» WHAT THIS TASK INVOLVES
Counting only lines that contain the word "dropdown", state the total for the listing below and nothing else.

Top of RECORDS

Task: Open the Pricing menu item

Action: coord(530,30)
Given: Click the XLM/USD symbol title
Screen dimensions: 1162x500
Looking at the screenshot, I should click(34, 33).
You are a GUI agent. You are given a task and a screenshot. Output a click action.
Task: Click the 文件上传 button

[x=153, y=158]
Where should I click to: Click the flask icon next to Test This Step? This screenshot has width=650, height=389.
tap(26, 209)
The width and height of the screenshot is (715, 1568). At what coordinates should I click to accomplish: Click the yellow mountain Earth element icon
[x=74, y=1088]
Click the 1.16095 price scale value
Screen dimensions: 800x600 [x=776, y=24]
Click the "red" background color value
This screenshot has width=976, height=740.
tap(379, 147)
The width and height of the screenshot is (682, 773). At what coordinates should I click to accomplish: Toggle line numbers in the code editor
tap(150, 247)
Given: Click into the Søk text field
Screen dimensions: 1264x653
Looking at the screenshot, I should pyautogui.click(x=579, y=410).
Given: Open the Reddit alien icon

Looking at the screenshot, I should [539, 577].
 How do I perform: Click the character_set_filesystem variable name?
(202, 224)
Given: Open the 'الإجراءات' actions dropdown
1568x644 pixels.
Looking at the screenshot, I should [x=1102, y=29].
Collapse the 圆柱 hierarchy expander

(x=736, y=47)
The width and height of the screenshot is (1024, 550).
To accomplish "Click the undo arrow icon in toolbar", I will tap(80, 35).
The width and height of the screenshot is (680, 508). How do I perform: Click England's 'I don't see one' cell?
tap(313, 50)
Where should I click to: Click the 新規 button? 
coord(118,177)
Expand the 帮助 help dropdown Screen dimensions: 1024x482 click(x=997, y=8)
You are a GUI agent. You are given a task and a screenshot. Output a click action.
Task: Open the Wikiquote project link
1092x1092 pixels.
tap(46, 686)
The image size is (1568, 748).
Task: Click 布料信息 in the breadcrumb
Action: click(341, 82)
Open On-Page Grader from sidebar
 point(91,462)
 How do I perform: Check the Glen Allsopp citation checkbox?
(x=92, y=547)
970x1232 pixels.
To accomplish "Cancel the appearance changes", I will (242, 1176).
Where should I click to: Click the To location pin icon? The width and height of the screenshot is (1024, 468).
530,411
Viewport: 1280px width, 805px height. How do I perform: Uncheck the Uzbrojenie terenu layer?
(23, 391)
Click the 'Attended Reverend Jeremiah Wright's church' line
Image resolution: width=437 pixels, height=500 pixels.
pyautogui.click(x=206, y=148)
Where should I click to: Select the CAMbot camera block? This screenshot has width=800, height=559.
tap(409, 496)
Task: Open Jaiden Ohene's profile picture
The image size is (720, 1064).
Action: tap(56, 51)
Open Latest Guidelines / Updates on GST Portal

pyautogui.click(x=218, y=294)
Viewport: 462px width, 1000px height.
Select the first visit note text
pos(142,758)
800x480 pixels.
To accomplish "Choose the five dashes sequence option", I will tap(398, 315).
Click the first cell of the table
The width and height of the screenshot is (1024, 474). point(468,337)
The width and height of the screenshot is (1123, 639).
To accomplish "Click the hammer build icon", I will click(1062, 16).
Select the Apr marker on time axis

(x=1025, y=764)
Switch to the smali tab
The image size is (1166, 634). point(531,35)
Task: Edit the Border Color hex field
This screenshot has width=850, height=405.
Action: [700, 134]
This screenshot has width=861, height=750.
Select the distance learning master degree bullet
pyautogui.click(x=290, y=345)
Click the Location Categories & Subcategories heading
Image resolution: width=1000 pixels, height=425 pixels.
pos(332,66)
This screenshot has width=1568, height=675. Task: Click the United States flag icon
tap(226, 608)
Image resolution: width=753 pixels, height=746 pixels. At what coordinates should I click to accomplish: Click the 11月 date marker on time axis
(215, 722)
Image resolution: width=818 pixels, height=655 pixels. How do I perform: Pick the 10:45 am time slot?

Bottom of RECORDS

» FINISHED EXERCISE
2